Beer drinkers may need to pace themselves at the barstool.

A projected spike in malt barley costs in 2011 will likely translate into a higher beer tab and shorter lineups at the beer store.

Local brewery Drummond Brewing Co. Ltd. has increased its prices 10 per cent overall (with some lower product prices) in January.

Co-owner Kevin Wood said the brewery knew what was looming because of the previous growing season. As well, the increase was required to compensate for its rising business costs and to slow down demand in order to launch other products.

“Obviously last year with all the rain, was just devastating for us,” said Wood, who co-owns the microbrewery with Cody Geddes-Backman.

“We got creamed here. Alberta is, you know, the largest producer for malt barley for brewing than anywhere else in North America. It affects us dramatically.”

Wood said his prices will hold steady until the fall of next year, when the price of barley is known. Then, the brewery that produces roughly 3,000 cans a month will take a closer look at the costs.

While Drummond has not heard the word from its supplier, Rahr Malting Canada Ltd. in Alix, Bob Sutton, vice-president of sales and logistics, said without a doubt there will be a price increase next year.

“Absolutely, absolutely, if we don’t follow the other grains no other farmer is going to grow barley,” said Sutton. “It’s hard to run a malt plant without barley.”

Sutton said all grain prices and oil have gone up and barley has no choice but to follow suit. The market will determine the increase and the timing of the purchases. The spike is not something out of the ordinary. Prices soared in 2007 and 2008, and the 2010 crop was just short of a disaster with both quality and volume down significantly.

“It is a reflection of tighter stock worldwide,” said Sutton. “There is less barley, wheat, canola, corn. Everything is lower in stocks because the 2010 crop wasn’t a spectacular crop anywhere in the world. That was kind of the same issue in 2007-2008 — production worldwide was less than consumption.”

The company will know by spring whether there are enough acres seeded to produce the needed crop. A close eye will be kept on the weather during the growing season. Sutton said there is increased demand worldwide for all grains.

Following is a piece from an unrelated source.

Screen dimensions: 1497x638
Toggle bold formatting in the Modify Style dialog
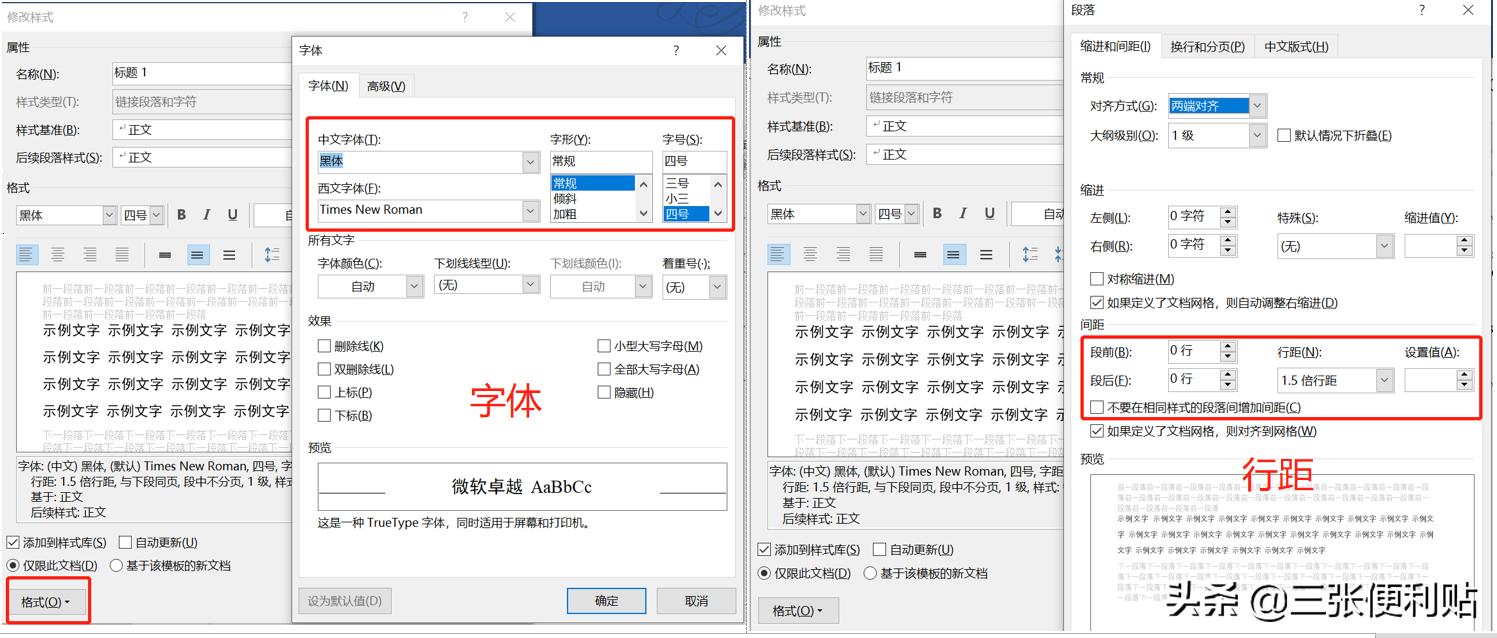pos(181,214)
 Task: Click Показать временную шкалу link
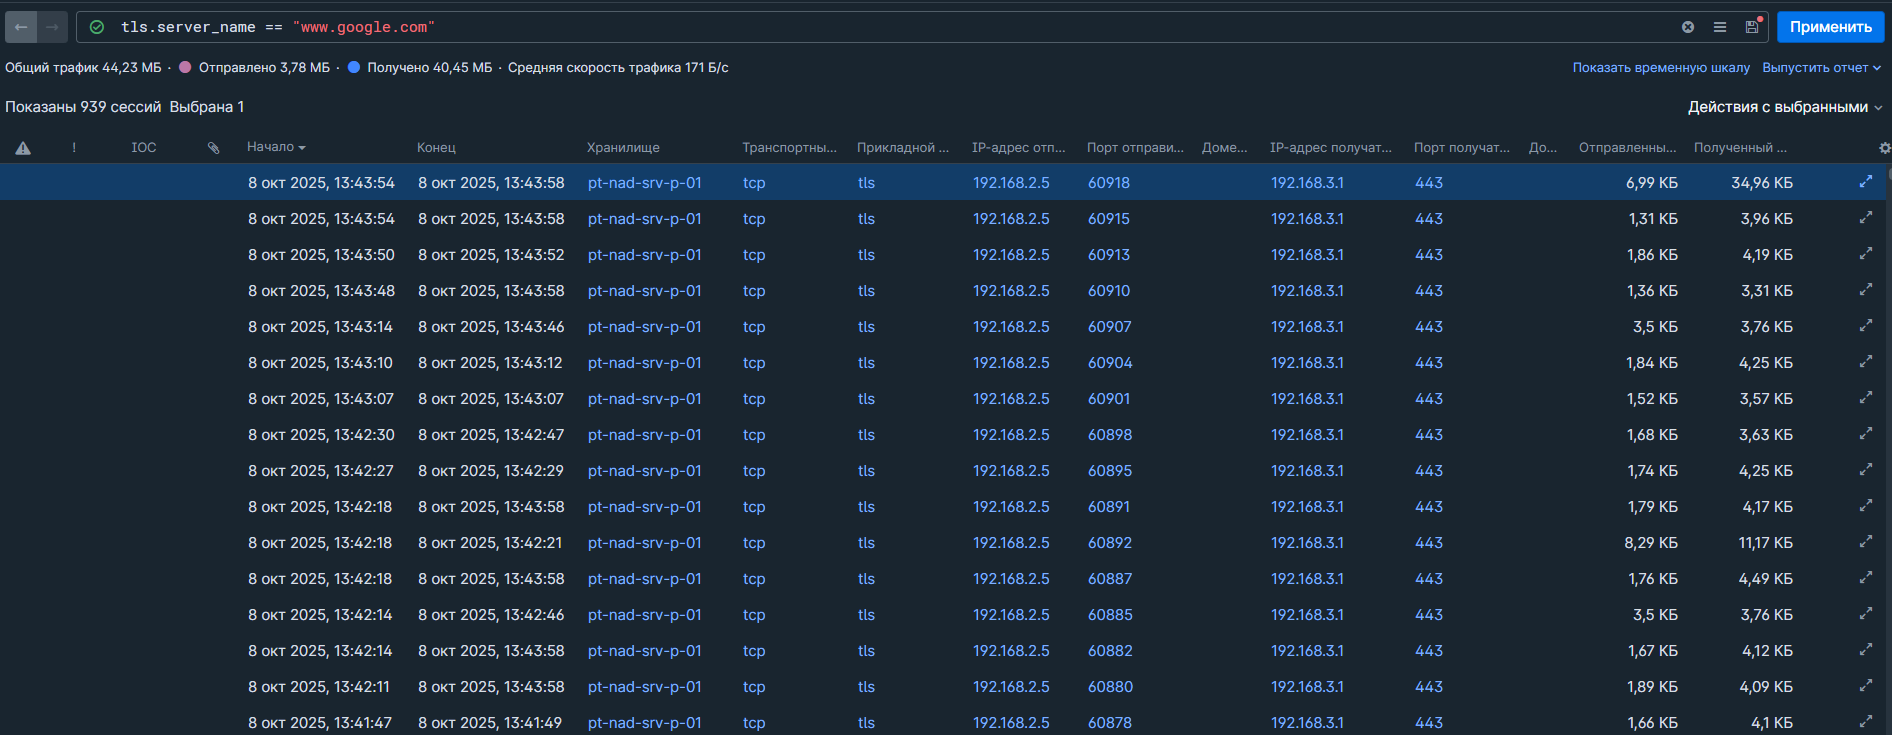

“There’s more and more demand and not that much land to be able to produce it from,” said Sutton. “If we only have average to below average yields, then we are not keeping up. This could last for awhile. We need a couple of bumper crops that would change things dramatically like they did in 2008 and 2009, when prices were really strong but collapsed because two bumper stocks back-to-back put a lot stocks out in the world.”